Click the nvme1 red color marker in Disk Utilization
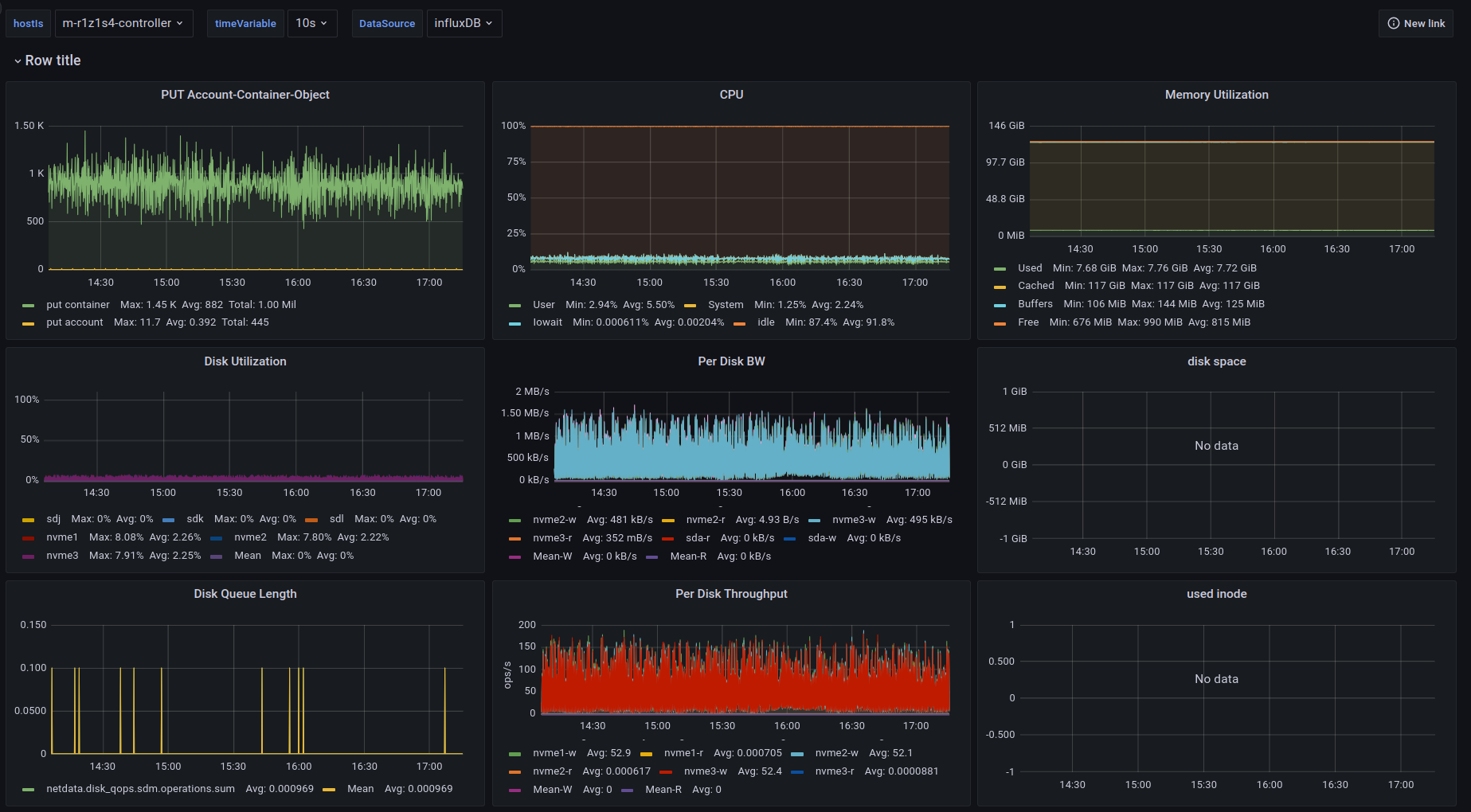The width and height of the screenshot is (1471, 812). (x=29, y=538)
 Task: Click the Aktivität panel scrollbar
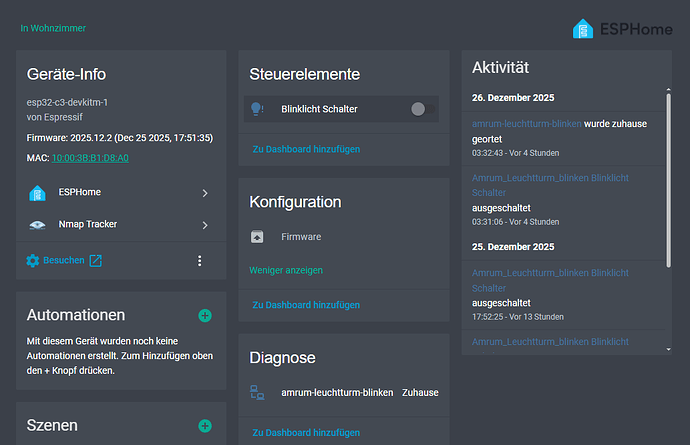668,175
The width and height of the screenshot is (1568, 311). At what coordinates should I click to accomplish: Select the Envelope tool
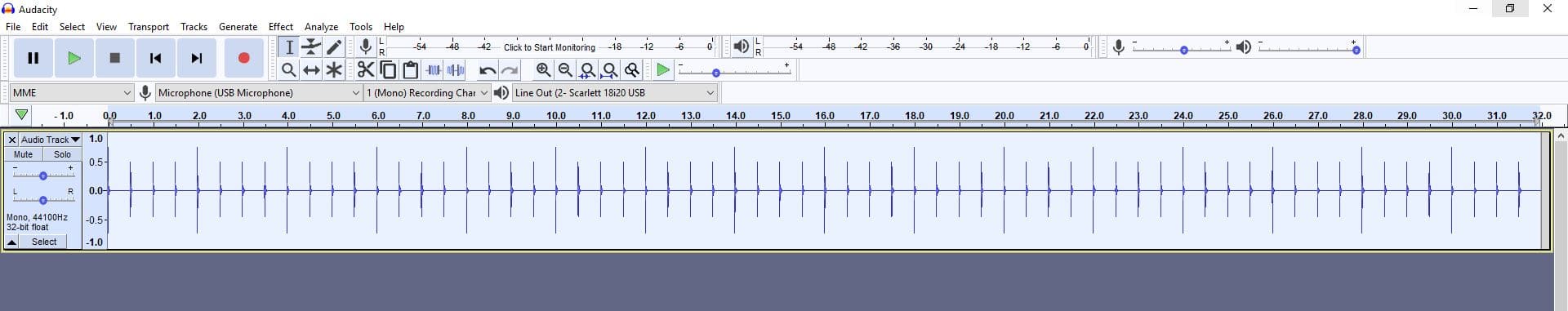[x=311, y=47]
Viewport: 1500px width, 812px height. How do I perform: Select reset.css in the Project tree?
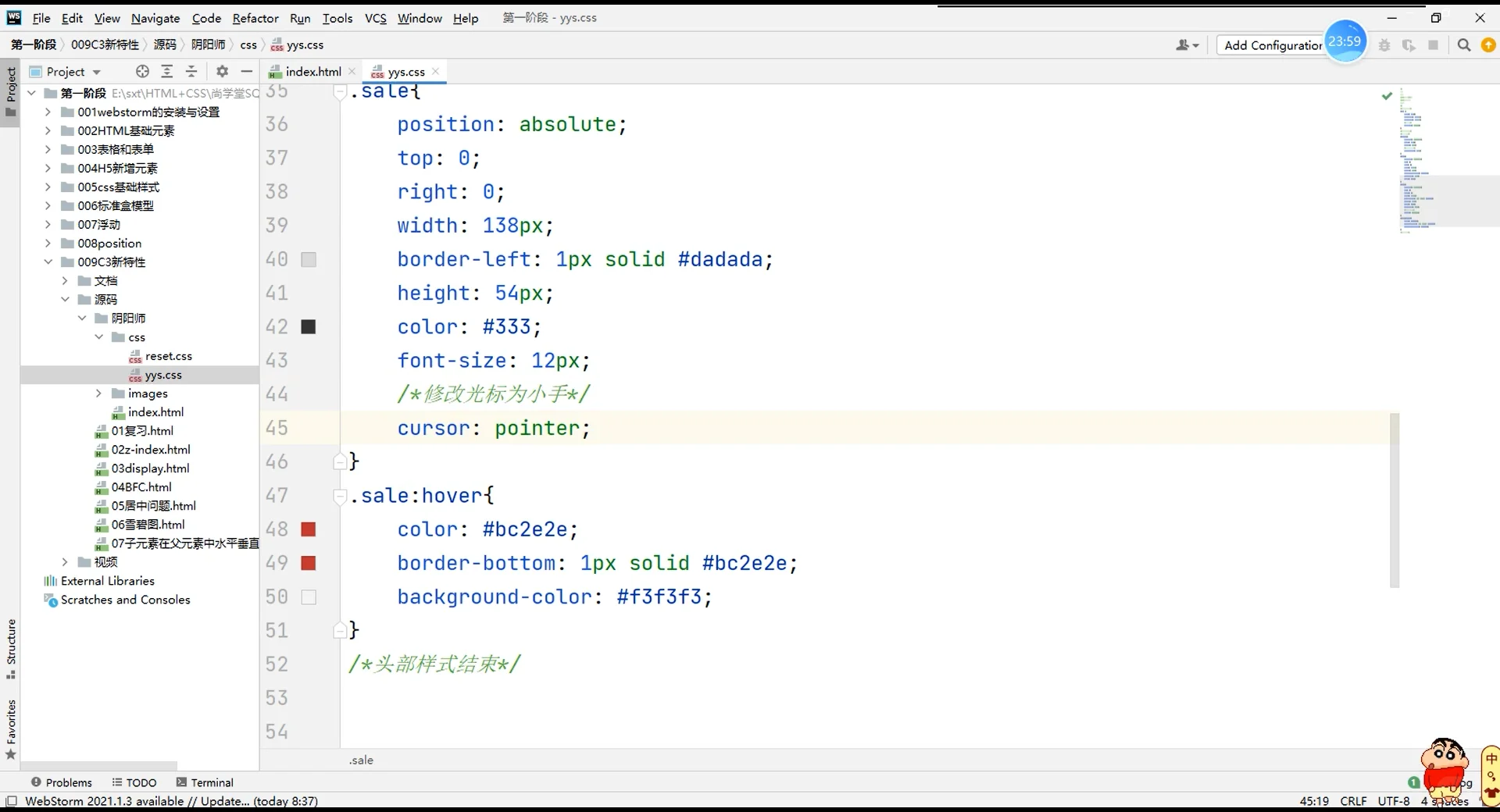click(x=168, y=356)
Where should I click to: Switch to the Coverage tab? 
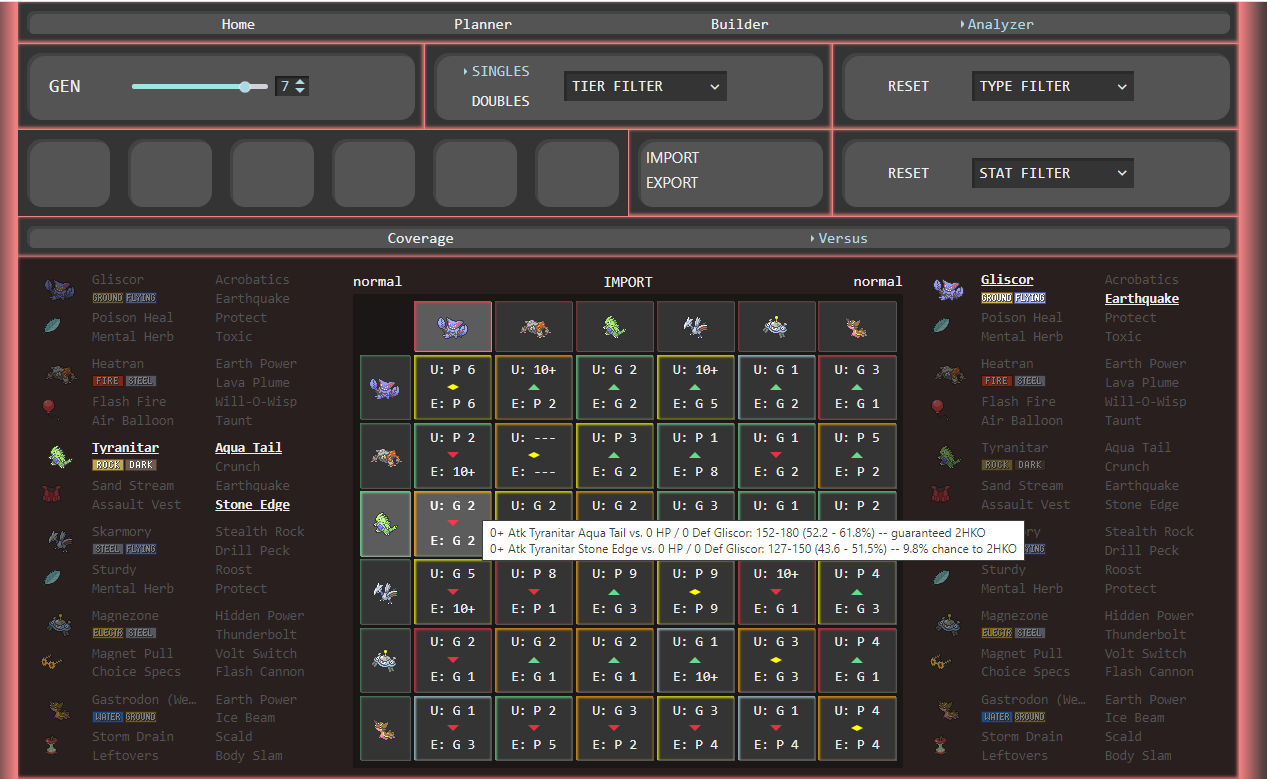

..........

_Short problem_
Rewrite all of the material above, swapping "Select" for "Choose" everywhere it appears and leaving everything else as it is. Omit the pictures.

_Exercise response_
Click the nvme1 red color marker in Disk Utilization
The width and height of the screenshot is (1471, 812). (x=29, y=538)
 Task: Click the Aktivität panel scrollbar
668,175
The width and height of the screenshot is (1568, 311). At what coordinates should I click to accomplish: Choose the Envelope tool
[x=311, y=47]
Viewport: 1500px width, 812px height. How do I perform: Choose reset.css in the Project tree?
click(x=168, y=356)
Where should I click to: Switch to the Coverage tab? 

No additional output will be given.